== Segment start ==

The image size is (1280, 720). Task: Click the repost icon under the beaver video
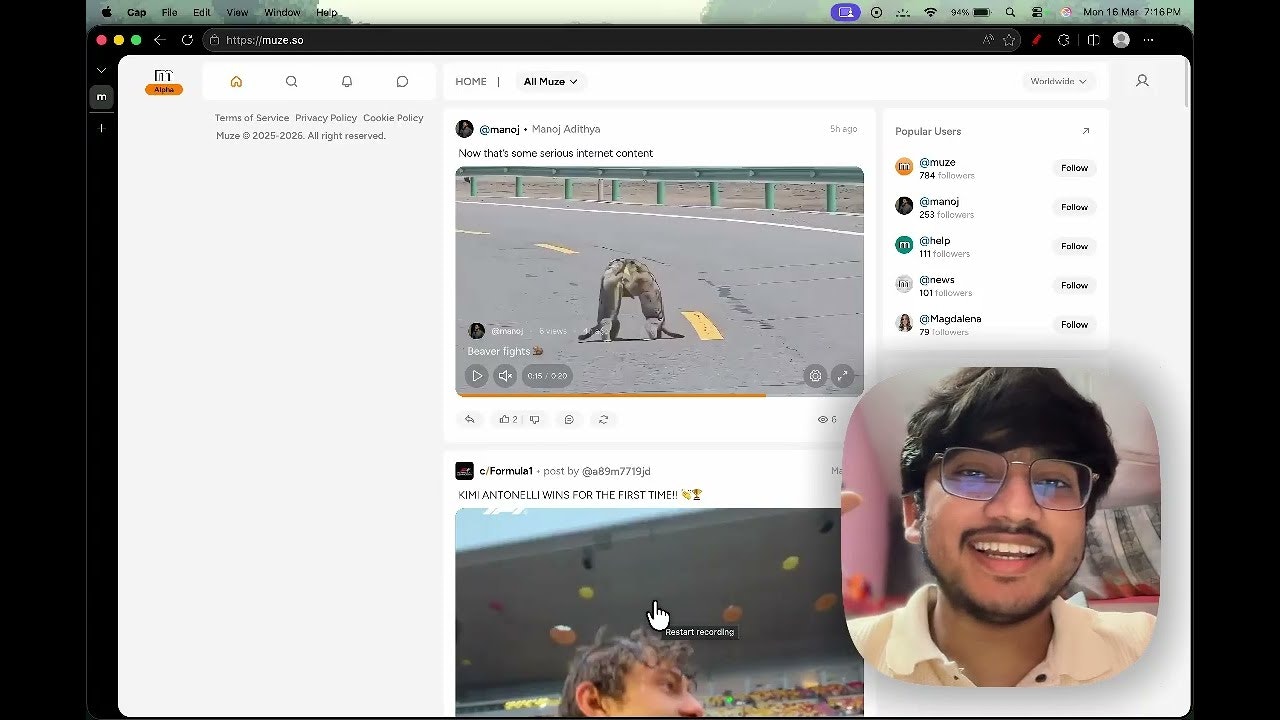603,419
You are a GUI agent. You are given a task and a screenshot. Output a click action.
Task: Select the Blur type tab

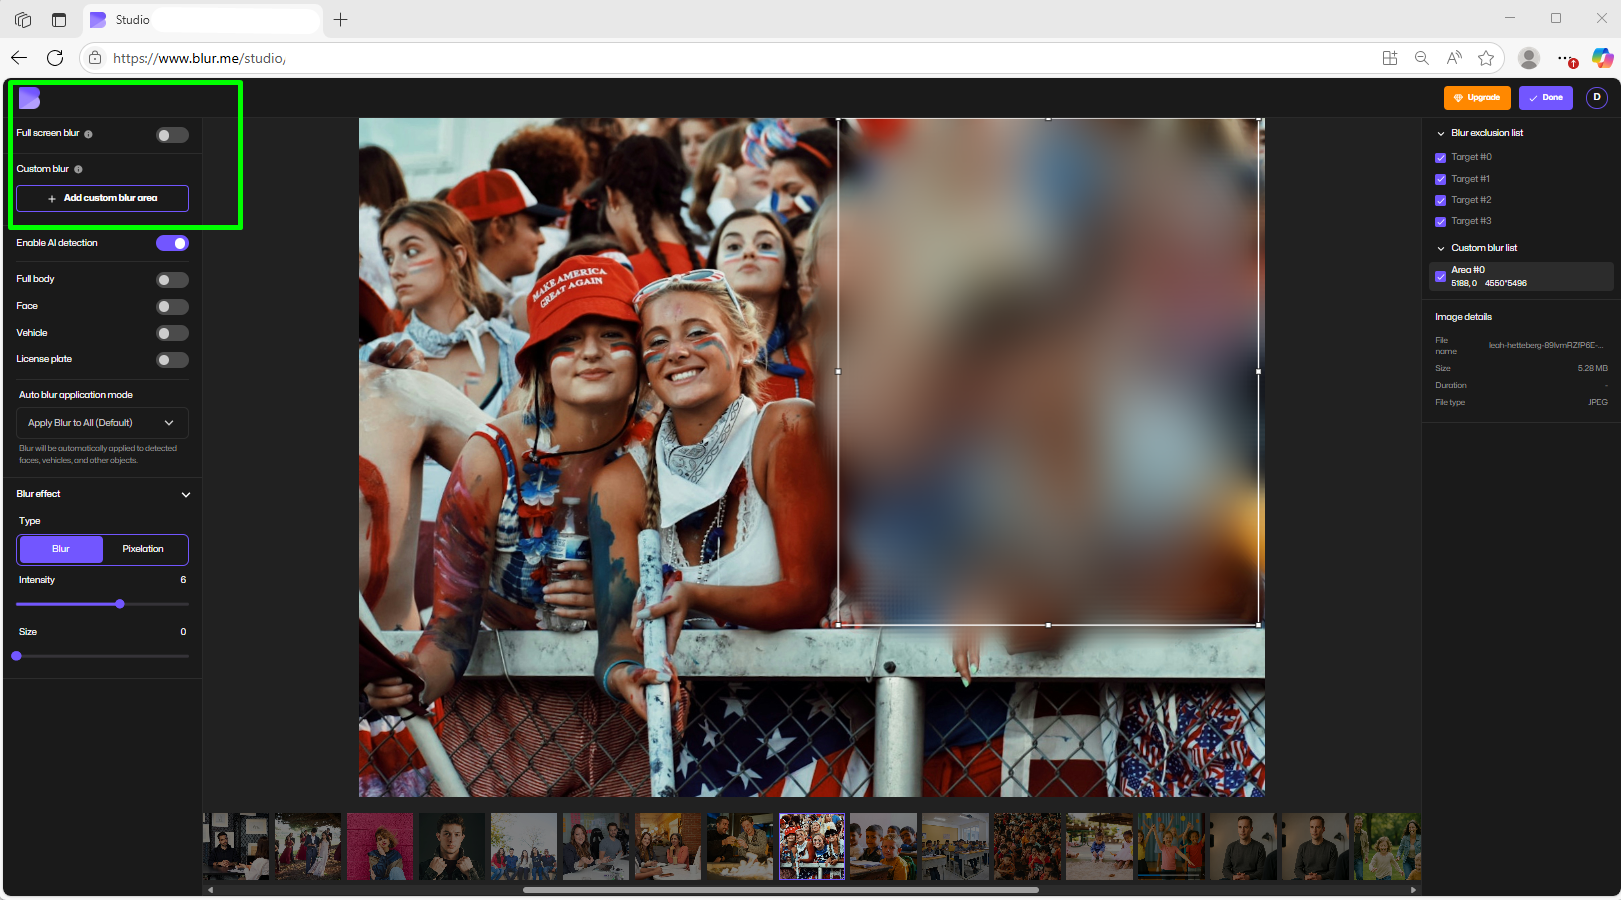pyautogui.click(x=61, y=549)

== Segment end ==

Your instructions: Drop the images and repeat the data exactly.

Response area:
The image size is (1280, 720). Task: Click the repost icon under the beaver video
603,419
You are a GUI agent. You are given a task and a screenshot. Output a click action.
Task: Select the Blur type tab

pyautogui.click(x=61, y=549)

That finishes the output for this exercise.